Tens of thousands of people gathered in Madrid on Sunday to demand a snap general election as Prime Minister Pedro Sánchez faces mounting corruption allegations involving his family, party and administration.
The demonstration, organised by Spain’s conservative People’s Party (PP) under the slogan “This is it: mafia or democracy?”, came just days after former transport minister José Luis Ábalos, once a close ally of Sánchez, was remanded in custody over an alleged kickbacks-for-contracts scheme.
The PP claimed 80,000 people attended the rally at the Temple of Debod in central Madrid, though the government’s regional delegate put the figure at half that number.
PP leader Alberto Núñez Feijóo told the crowd the current legislature was “absurd” and should not be allowed to continue.
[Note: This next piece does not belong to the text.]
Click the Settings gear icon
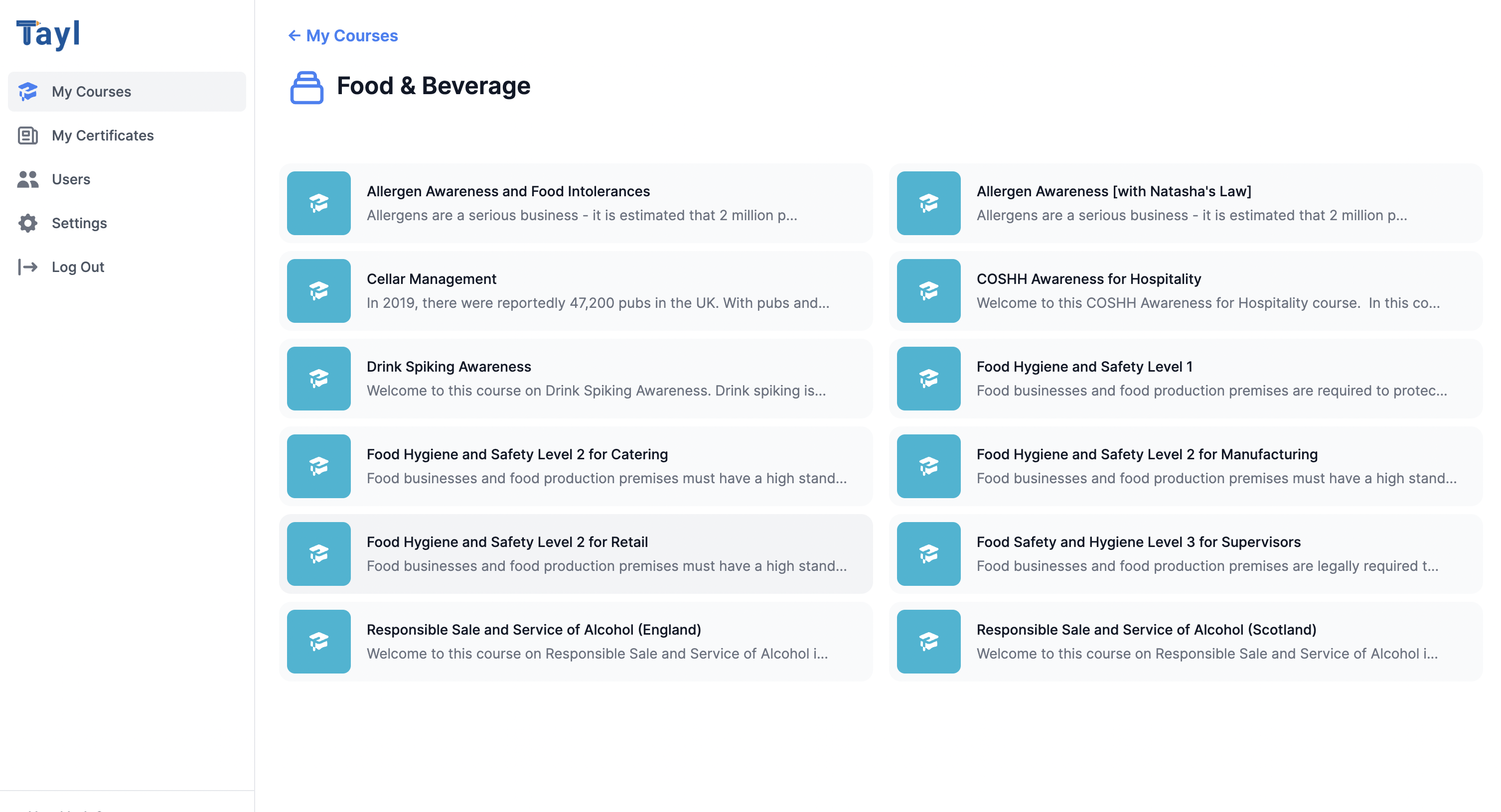 coord(27,223)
He said Ábalos’s detention proved Sánchez’s political style, dubbed sanchismo, was corrupt. “Sanchismo is political, economic, institutional, social and moral corruption,” he declared. “Sanchismo is in prison and it needs to get out of government.”
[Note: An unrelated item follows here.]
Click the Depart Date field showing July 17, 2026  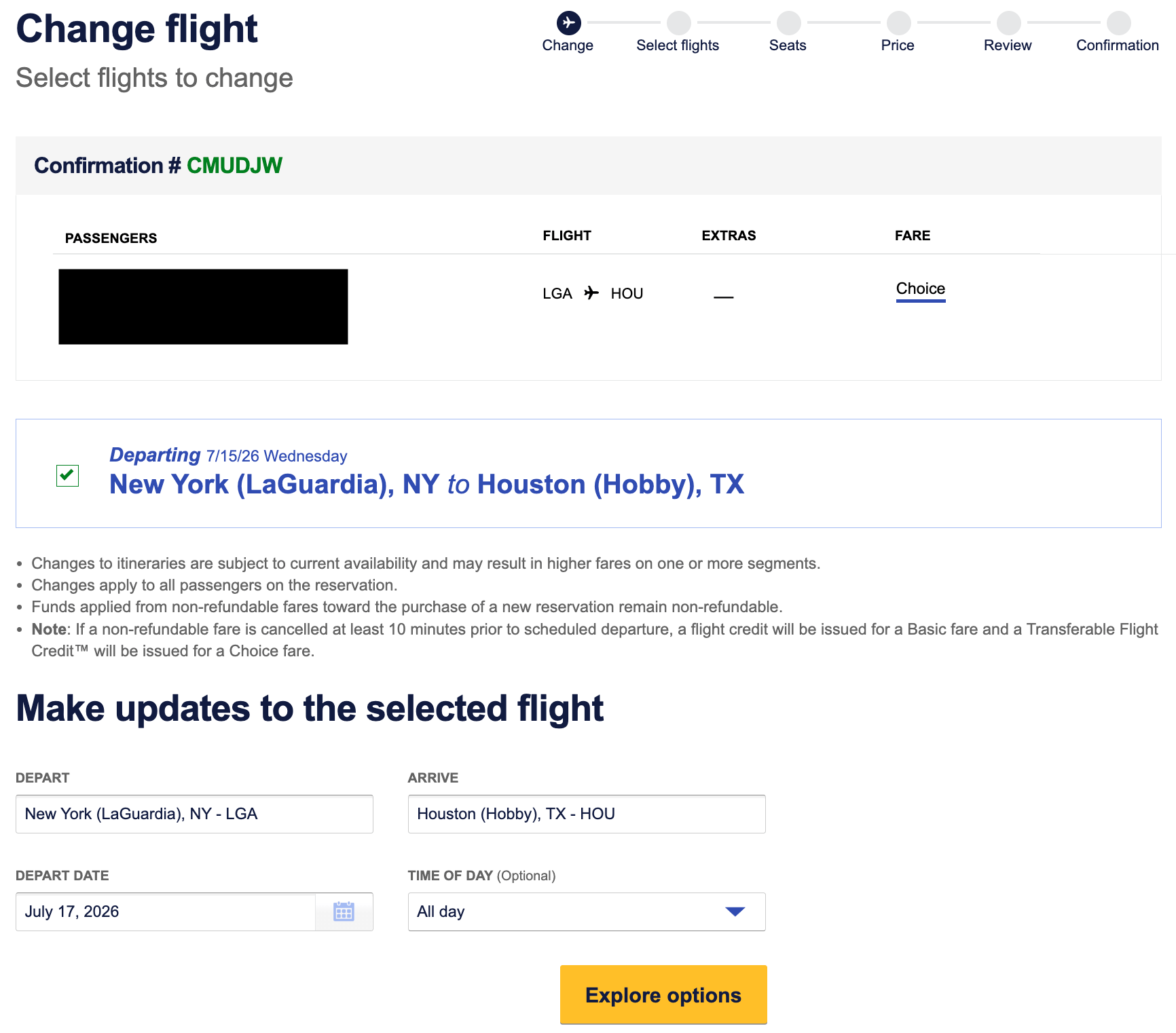[166, 912]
Madrid’s regional president, Isabel Díaz Ayuso, went further in her speech, invoking the defunct Basque separatist group Eta. She accused Sánchez of giving support to Basque nationalists who back his government. “Eta is preparing its assault on the Basque Country and on Navarra while it props up Pedro Sánchez,” she said. “There’s no bigger moral corruption and no greater betrayal of Spain than that.” Eta abandoned armed struggle in 2011 and formally dissolved in 2018.
Felix Bolaños, Spain’s minister for the presidency and justice, criticised the PP and far-right Vox party, which did not join the protest, saying they were competing to make the most extreme remarks about the prime minister.
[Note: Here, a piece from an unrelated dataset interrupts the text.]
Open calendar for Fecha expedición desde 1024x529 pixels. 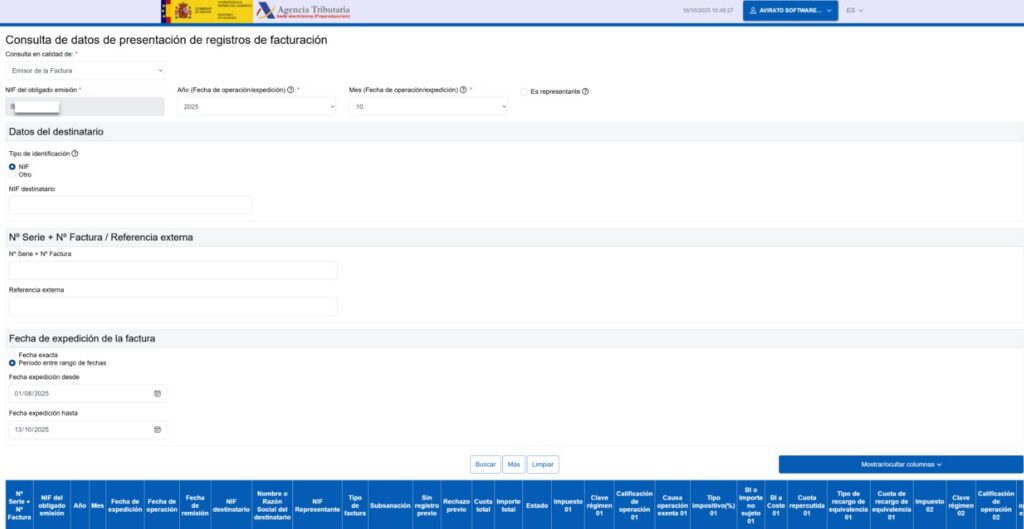(157, 394)
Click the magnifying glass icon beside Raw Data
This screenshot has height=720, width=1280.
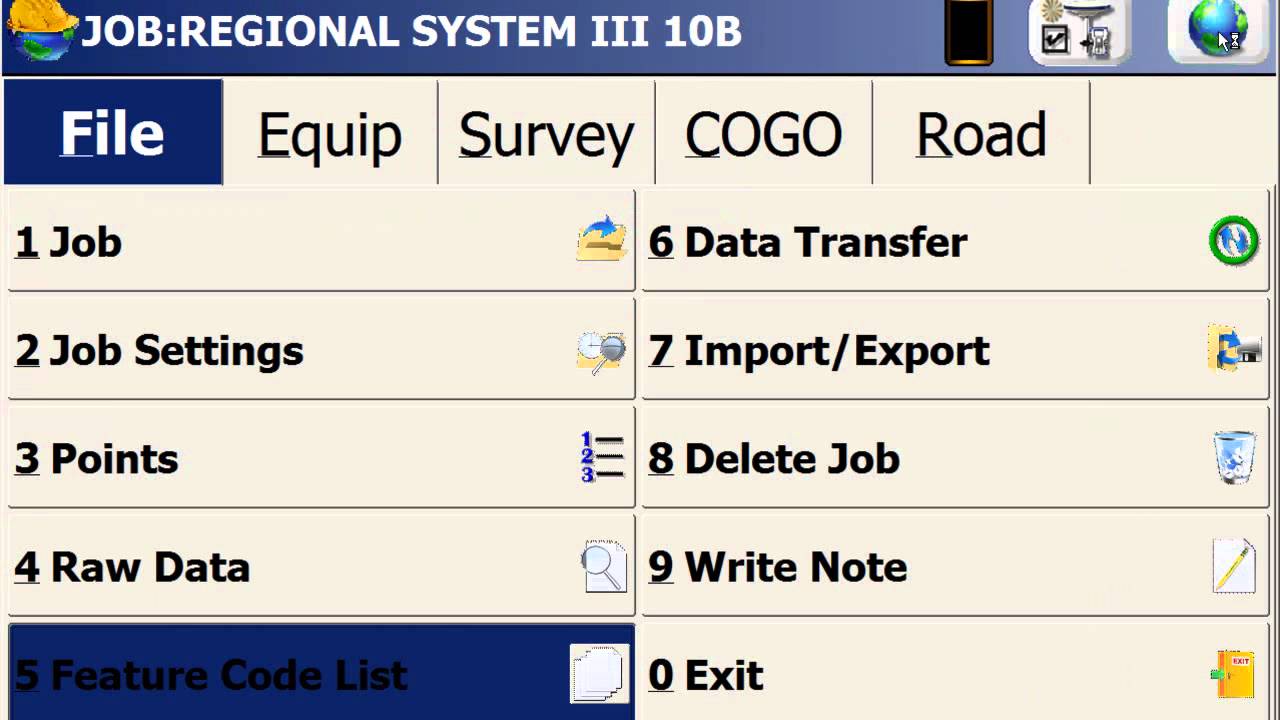(x=603, y=567)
Sánchez, who came to power in 2018 after ousting a corruption-hit PP government through a no-confidence vote, has vowed to remain in office despite the growing number of graft allegations and recent judicial setbacks.
On Monday, Attorney General Álvaro García Ortiz resigned after the supreme court found him guilty of leaking confidential information about the tax case of Ayuso’s boyfriend. The conviction has intensified debate over the politicisation of Spain’s judiciary.
Meanwhile, investigations continue into alleged corruption involving Sánchez’s wife and brother. The prime minister has dismissed the claims as politically motivated smears.
Earlier this year, Sánchez ordered the resignation of his close aide Santos Cerdán as the Socialist Party’s organisational secretary after a supreme court judge found “firm evidence” of his possible involvement in kickbacks linked to public contracts for sanitary equipment during the Covid pandemic. Ábalos and his aide Koldo García are also accused of participating in the scheme.
Cerdán, Ábalos and García have all denied wrongdoing and insist they are innocent.